- Poster
- Directed by: Bapu
- Written by: Jainendra Jain (dialogue)
- Based on: Andha 7 Naatkal by K. Bhagyaraj
- Produced by: Surinder Kapoor Boney Kapoor
- Starring: Anil Kapoor Padmini Kolhapure Naseeruddin Shah
- Cinematography: Baba Azmi
- Edited by: N. Chandra
- Music by: Laxmikant–Pyarelal
- Distributed by: S. K. Film Enterprises
- Release date: 12 August 1983;
- Country: India
- Language: Hindi

= Woh Saat Din =

Woh 7 Din is a 1983 Indian Hindi-language romantic drama film directed by Bapu. Produced by Surinder Kapoor and Boney Kapoor, it stars Anil Kapoor, Padmini Kolhapure and Naseeruddin Shah. It was Anil Kapoor's first lead role in a Hindi movie. The film is a remake of the 1981 Tamil film Andha 7 Naatkal directed by K. Bhagyaraj. The director of this movie, Bapu, had earlier directed the Telugu version Radha Kalyanam (1981).
 The music was done by Laxmikant Pyarelal while Anand Bakshi wrote the lyrics.

== Plot ==
Maya (played by Padmini Kolhapure) attempts suicide on the day of her nuptial night. Dr. Anand (played by Naseeruddin Shah), Maya's husband, finds out that she attempted suicide. When Maya gains consciousness, she confides in Dr. Anand, saying she did not want to get married and was forced into the marriage.

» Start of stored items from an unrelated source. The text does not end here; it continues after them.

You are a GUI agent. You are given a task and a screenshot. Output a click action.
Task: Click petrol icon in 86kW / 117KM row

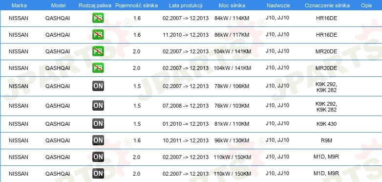(98, 35)
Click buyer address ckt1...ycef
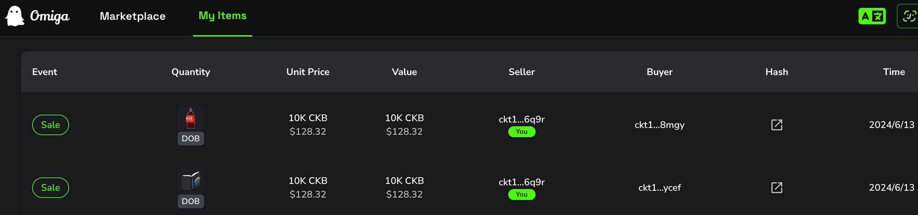918x215 pixels. 659,188
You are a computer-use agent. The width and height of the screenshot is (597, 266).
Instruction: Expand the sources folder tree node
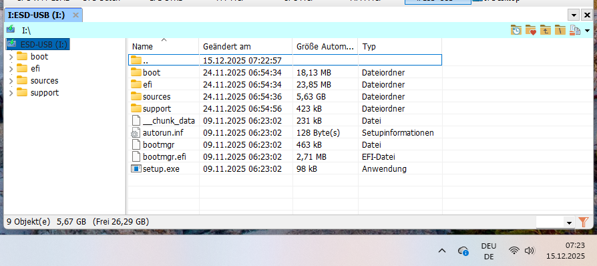pyautogui.click(x=11, y=81)
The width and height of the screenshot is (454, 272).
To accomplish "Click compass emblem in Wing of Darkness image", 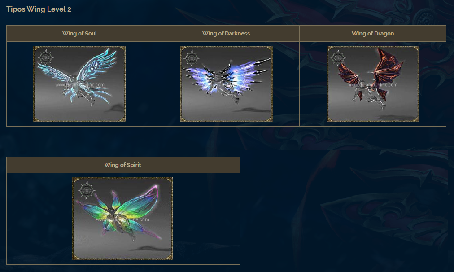I will click(192, 58).
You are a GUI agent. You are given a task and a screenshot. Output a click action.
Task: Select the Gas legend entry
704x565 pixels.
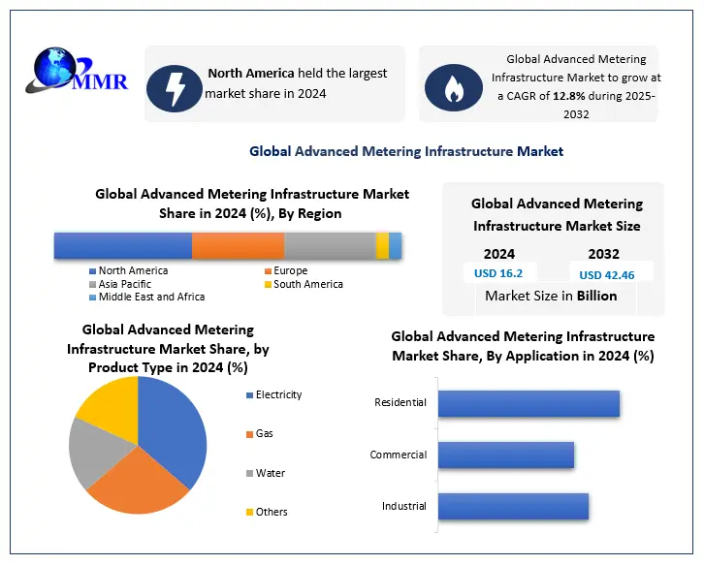coord(264,434)
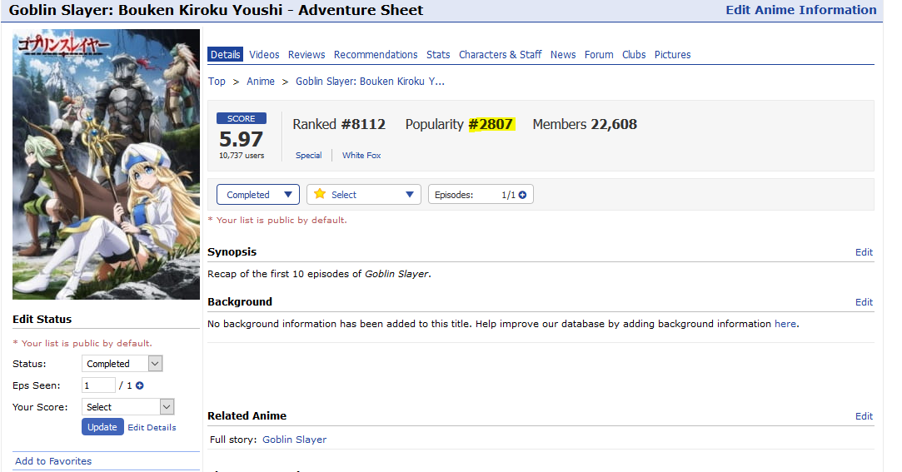Open the Your Score combo box
This screenshot has width=902, height=472.
(127, 407)
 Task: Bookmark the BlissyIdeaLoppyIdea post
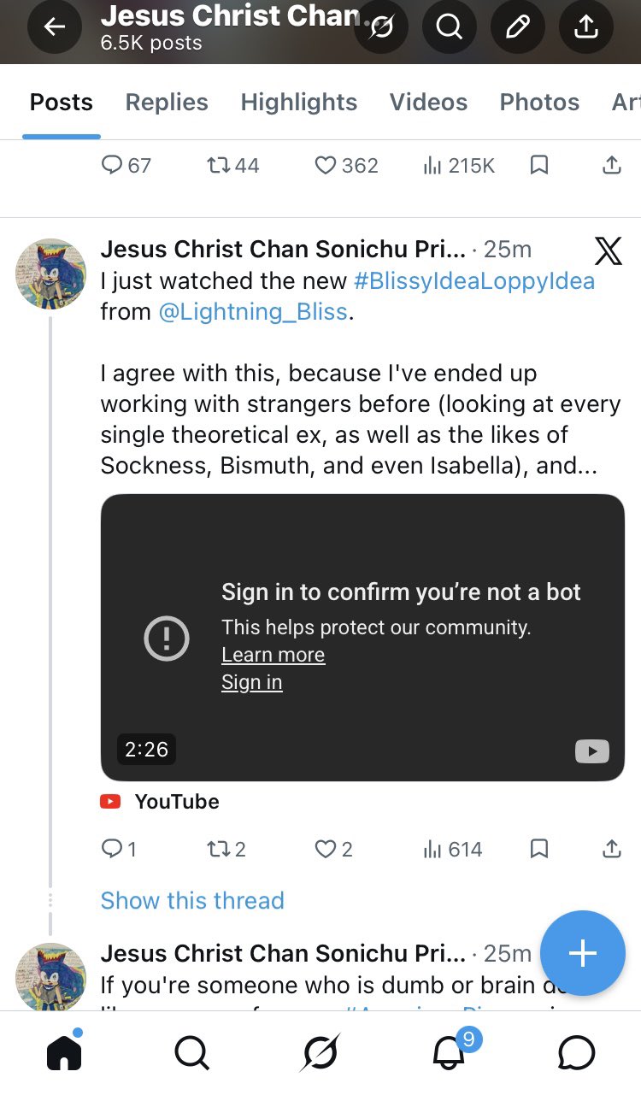click(x=538, y=849)
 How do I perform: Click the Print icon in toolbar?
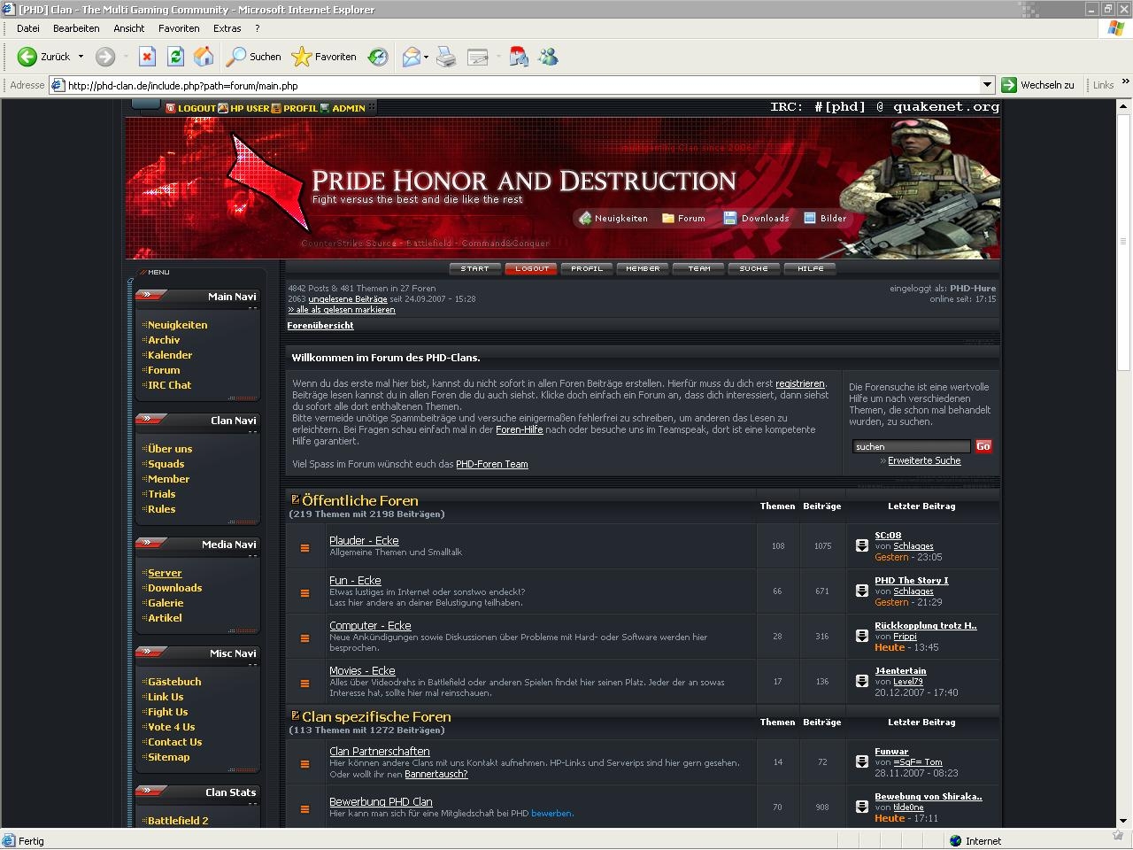point(446,58)
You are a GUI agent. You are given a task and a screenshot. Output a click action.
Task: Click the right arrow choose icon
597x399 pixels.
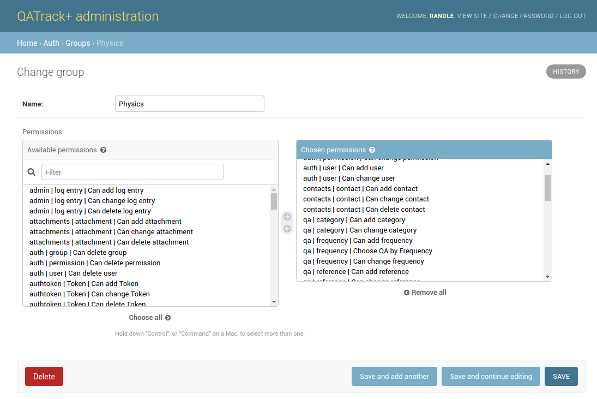coord(287,217)
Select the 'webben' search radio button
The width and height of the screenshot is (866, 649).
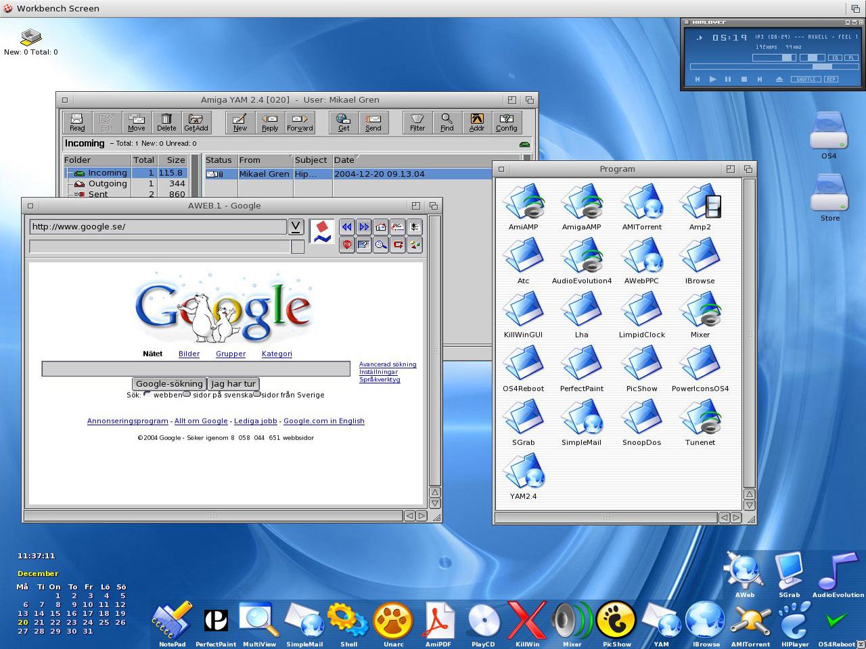[148, 394]
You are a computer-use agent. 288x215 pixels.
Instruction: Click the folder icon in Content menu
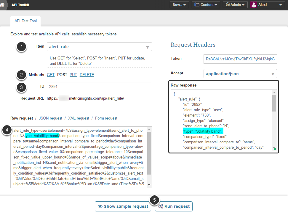(197, 5)
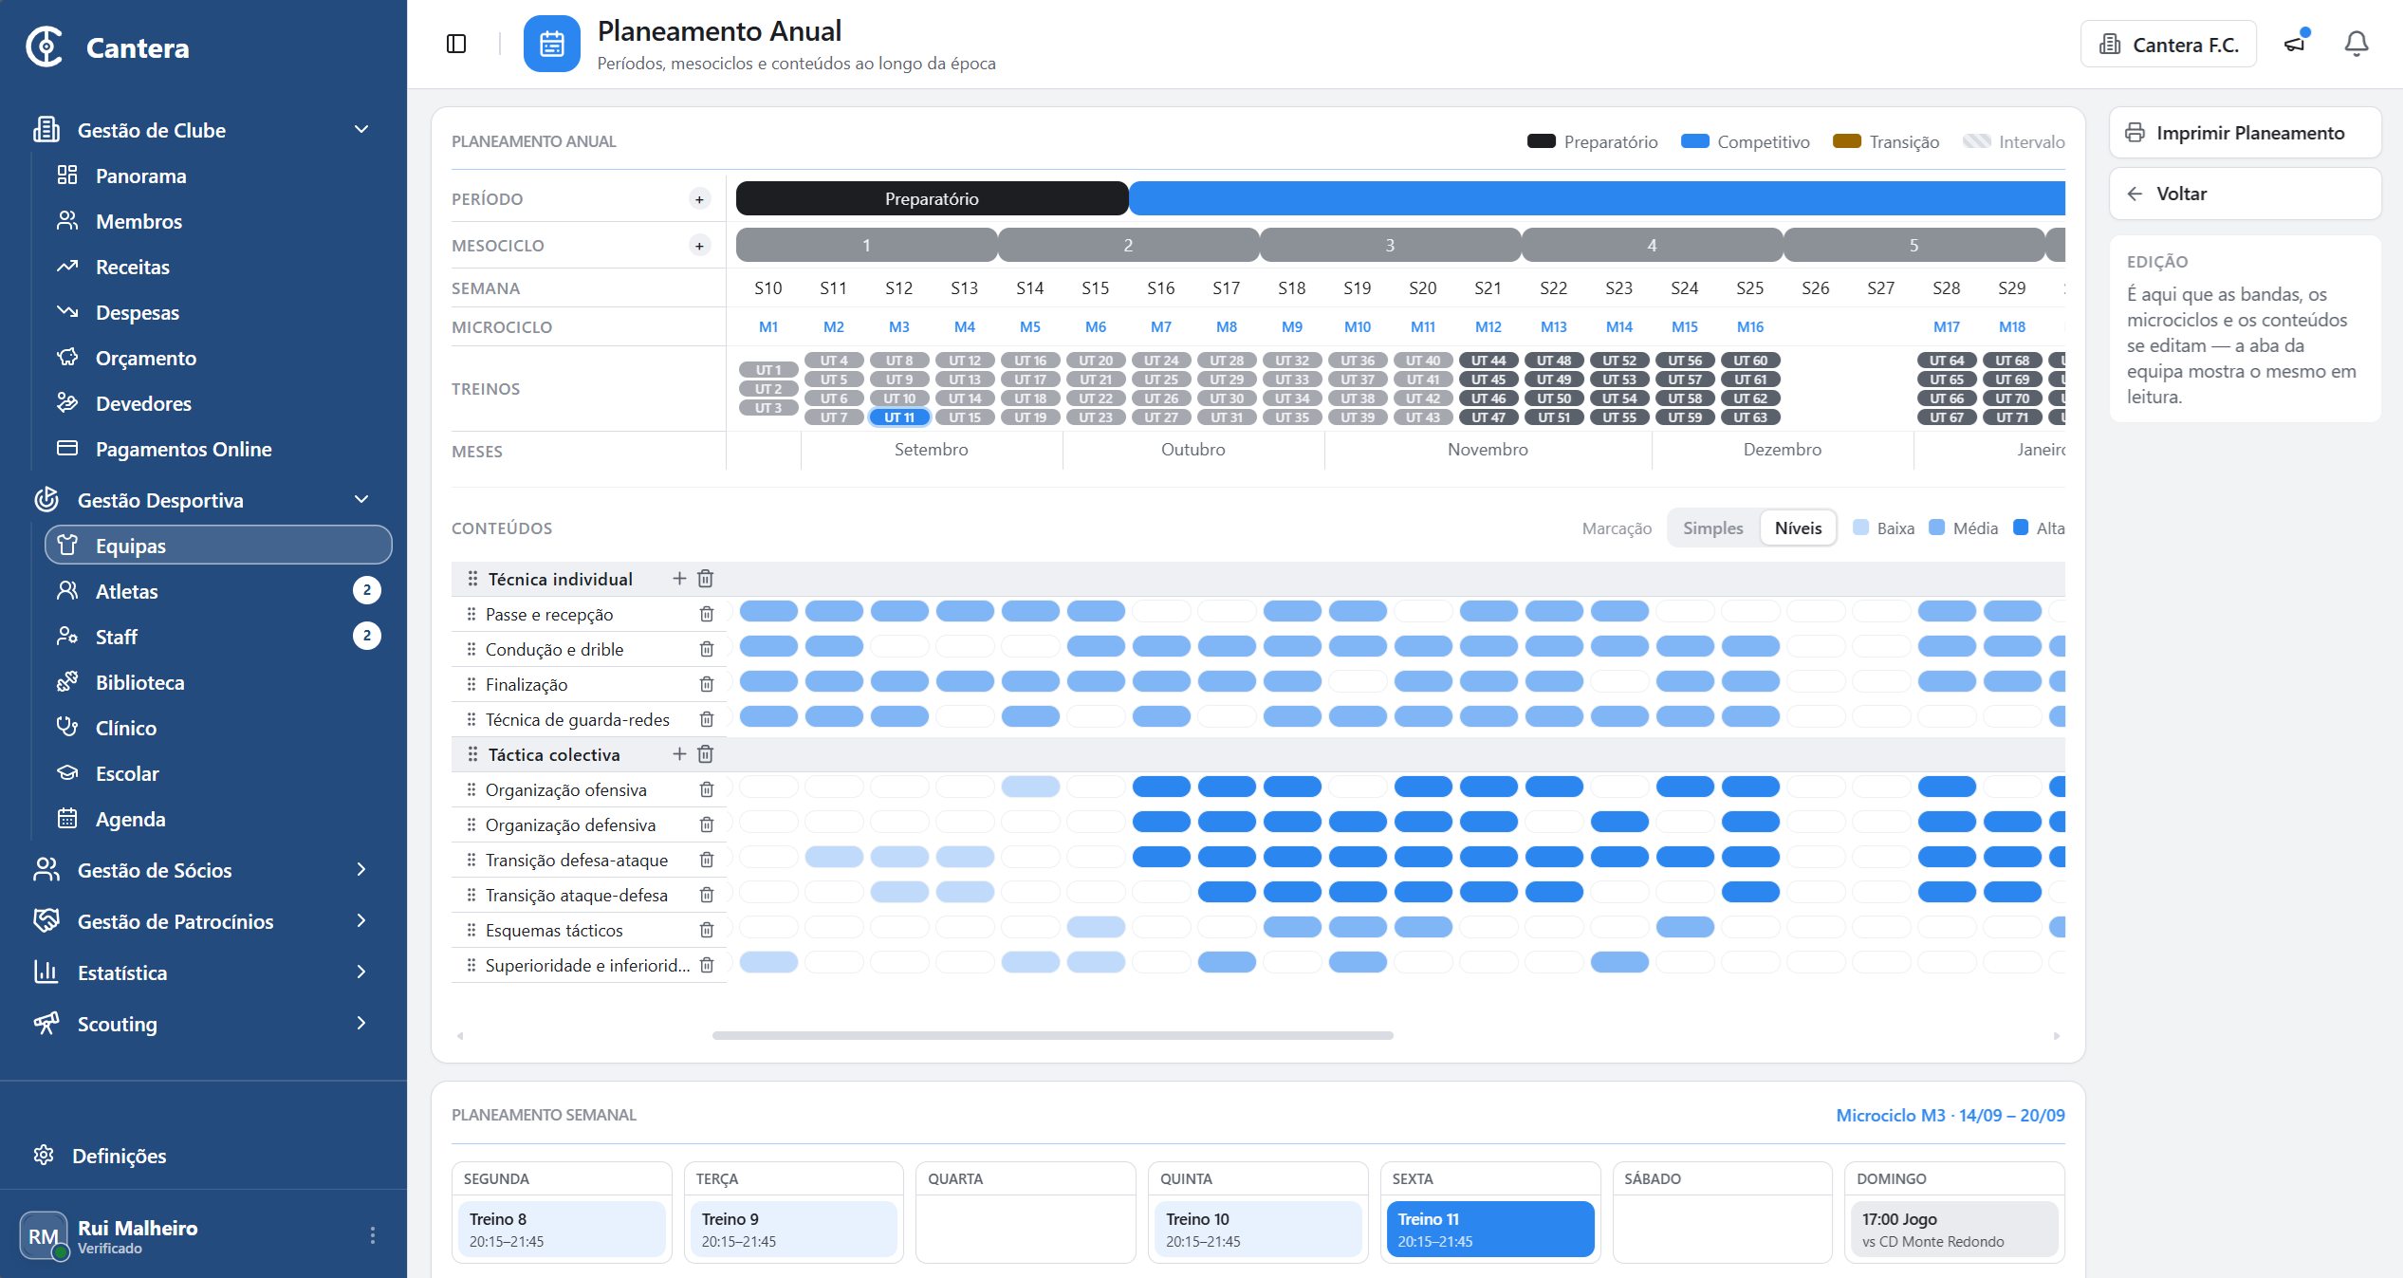Viewport: 2403px width, 1278px height.
Task: Click Imprimir Planeamento button
Action: [x=2245, y=133]
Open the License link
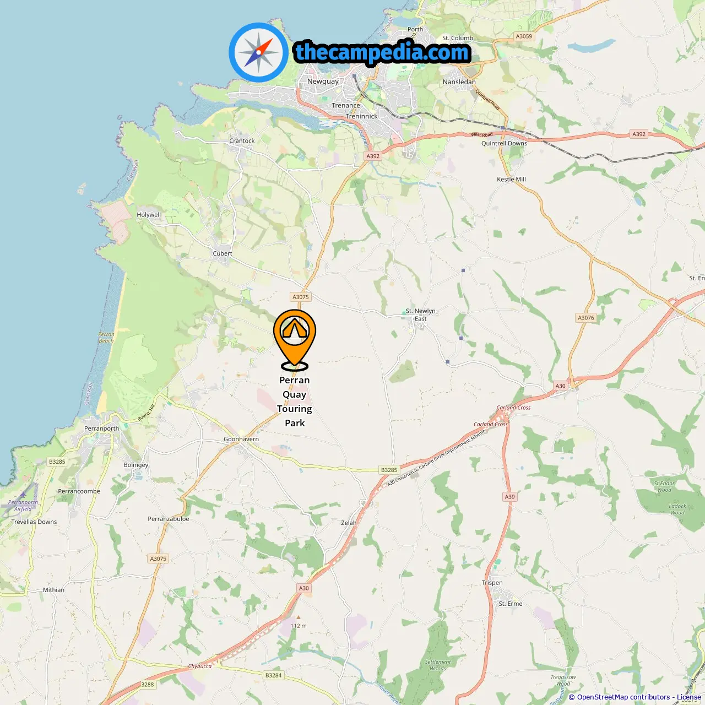Image resolution: width=705 pixels, height=705 pixels. point(689,697)
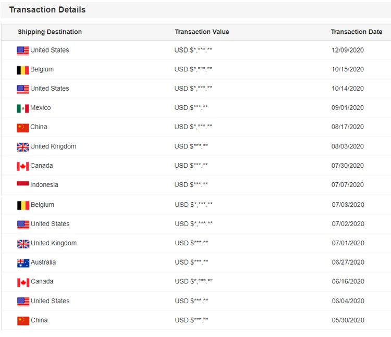Click the China flag dated 08/17/2020

(x=22, y=128)
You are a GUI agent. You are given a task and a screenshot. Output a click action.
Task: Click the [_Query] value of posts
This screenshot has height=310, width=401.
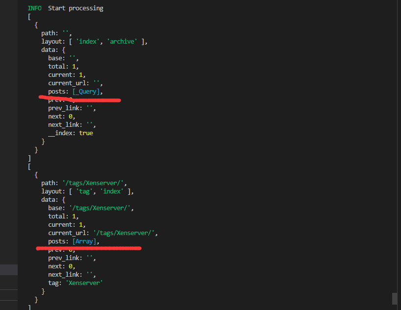(x=87, y=92)
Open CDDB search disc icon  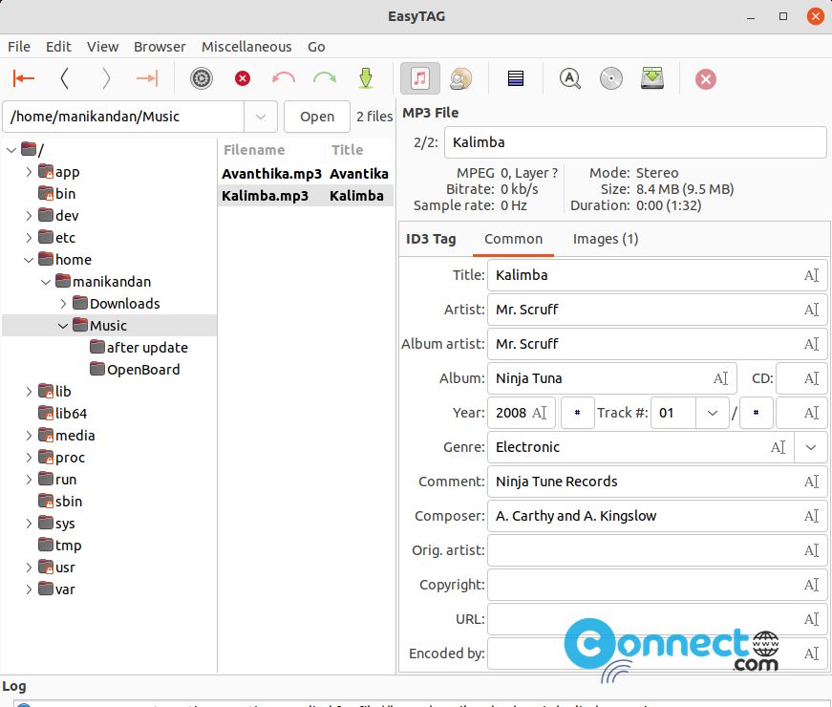[611, 78]
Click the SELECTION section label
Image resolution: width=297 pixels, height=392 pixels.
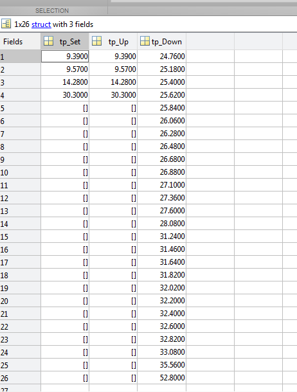coord(52,11)
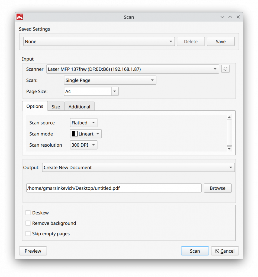Save the current scan settings
Screen dimensions: 258x277
221,41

The story moves to a flashback, where a new singer, Prem (played by Anil Kapoor) and his sidekick Master Raju, come to Maya's house. It is love at first sight for Maya as she falls for the naive, innocent Prem. However, Prem, aspiring to be a true musician, rejects Maya's advances. Although Prem is in love with Maya, he believes that he is not worthy of her. They declare their love for each other and plan to elope, but destiny has other plans in store for Maya and Prem. On the day of their elopement, the lovers are caught by Maya's parents. As a result, Prem and his sidekick are kicked out of the house, and Maya is forced to wed Dr. Anand.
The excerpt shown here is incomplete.